The new consumer protection agency won't extend its jurisdiction to areas involving investment advisers or insurance agents, according to a Treasury Department official involved with setting it up
The new consumer protection agency won't extend its jurisdiction to areas involving investment advisers or insurance agents, according to a Treasury Department official involved with setting it up.
Michael Barr, assistant secretary for financial institutions, said in a speech in Washington last Thursday that the Consumer Financial Protection Bureau will have its hands full with its mandate from the Dodd-Frank financial reform law to monitor consumer financial markets, without adding insurance and securities. The agency will concentrate on products such as mortgages, credit cards and student loans.
“We are determining how to consolidate core authorities that are currently spread across several agencies,” Mr. Barr said.
While boundaries are being worked out, Mr. Barr said he doesn't foresee the bureau stepping onto the turf of the Securities and Exchange Commission — which oversees investment advisers — or state insurance commissioners.
“The bureau has quite a decent-size mission,” Mr. Barr told attendees at a gathering of The Financial Literacy Research Consortium. “I'm pretty sure that will give everybody enough to do for quite a good bit of time.”
The establishment of the agency won't be derailed by shifting political power in Congress, Mr.
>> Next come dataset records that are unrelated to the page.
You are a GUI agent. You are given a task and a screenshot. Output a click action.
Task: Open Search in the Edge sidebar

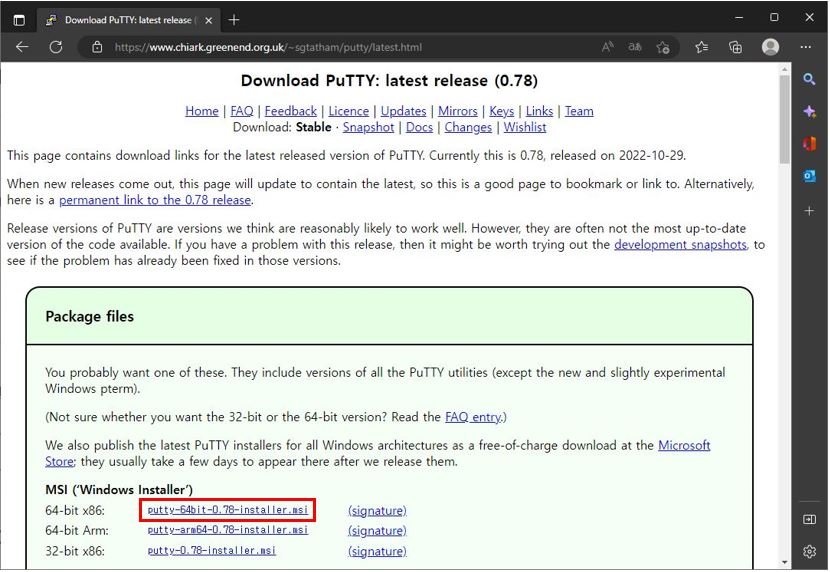tap(809, 79)
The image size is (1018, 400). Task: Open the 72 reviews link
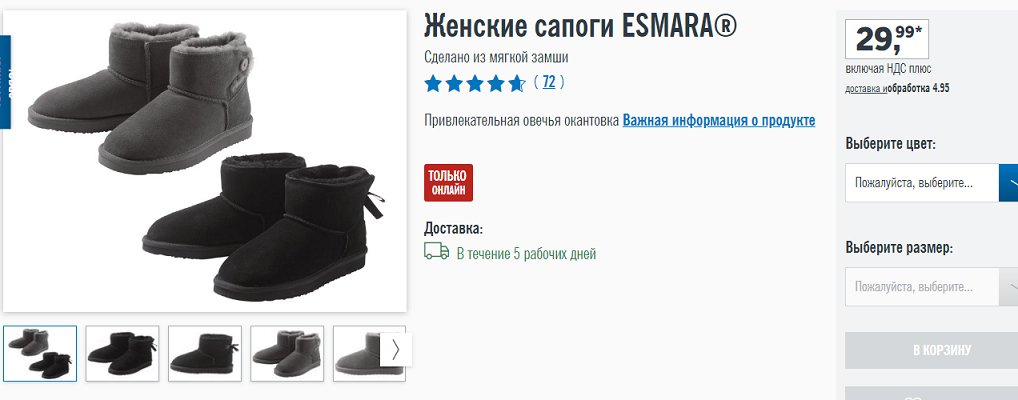point(549,82)
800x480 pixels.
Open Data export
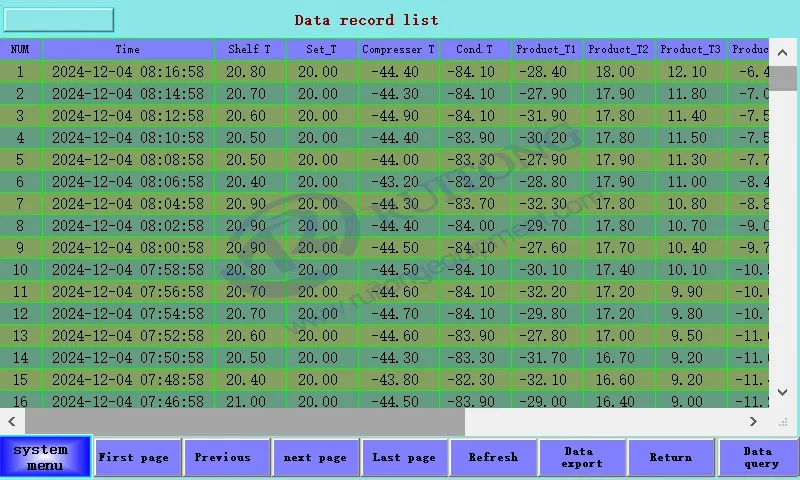click(582, 457)
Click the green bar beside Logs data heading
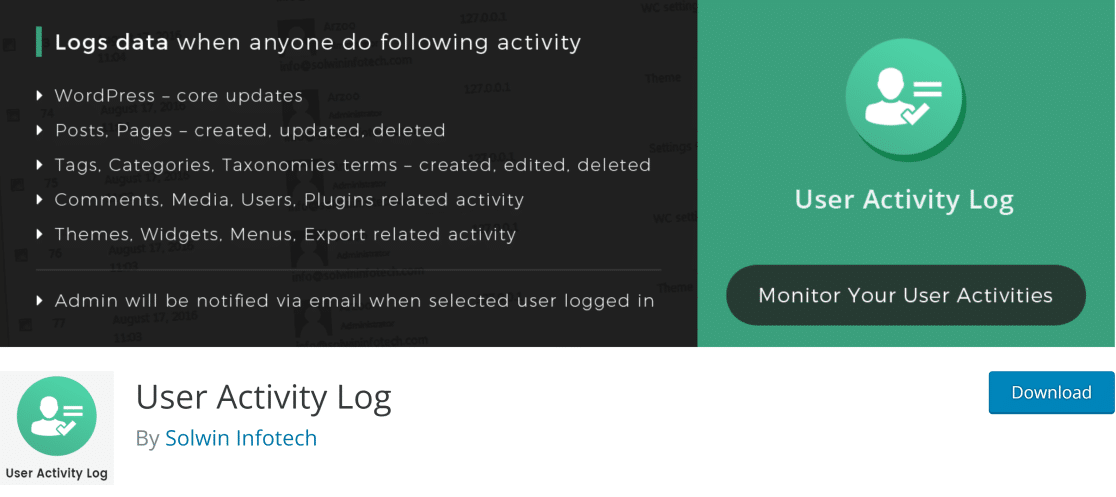 pyautogui.click(x=38, y=42)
Barr said. Republicans will take over the House in January and have significantly increased their numbers in the Senate. The party has vowed to revisit the Dodd-Frank law and take an especially hard look at the consumer bureau.
“The critical challenge is not this or that Congress,” Mr. Barr said. “It is, can [the bureau] build itself into a strong, respected institution with research-based, well-founded work? Can it do supervising and rulemaking in a way that balances access and affordability, and consumer protection? Can it be thoughtful and establish a track record?”
The creation of the agency has already sparked controversy. President Barack Obama appointed Harvard University professor Elizabeth Warren as a White House aide to help create the bureau. While fundamentally shaping the bureau as a special adviser to the president, because of fears that she would fail to gain Senate confirmation, Ms. Warren was not tapped to be its director, according to her critics.
Republicans who opposed the bureau said that it represents governmental overreach. Mr. Barr argued that it would promote fairer, more transparent and more efficient markets.
“The CFPB will provide, for the first time, a consumer agency with necessary mission focus, marketwide coverage and consolidated authority,” he said. “It will be an agency that focuses not simply on more regulation but smarter, more coherent and more effective regulation.”
One of its priorities will be to promote financial literacy. The Financial Literacy Research Consortium consists of research centers at the Rand Corp. think tank, Boston College and the University of Wisconsin at Madison. It was established by the Social Security Administration in September 2009 to develop materials and programs to help Americans plan for retirement.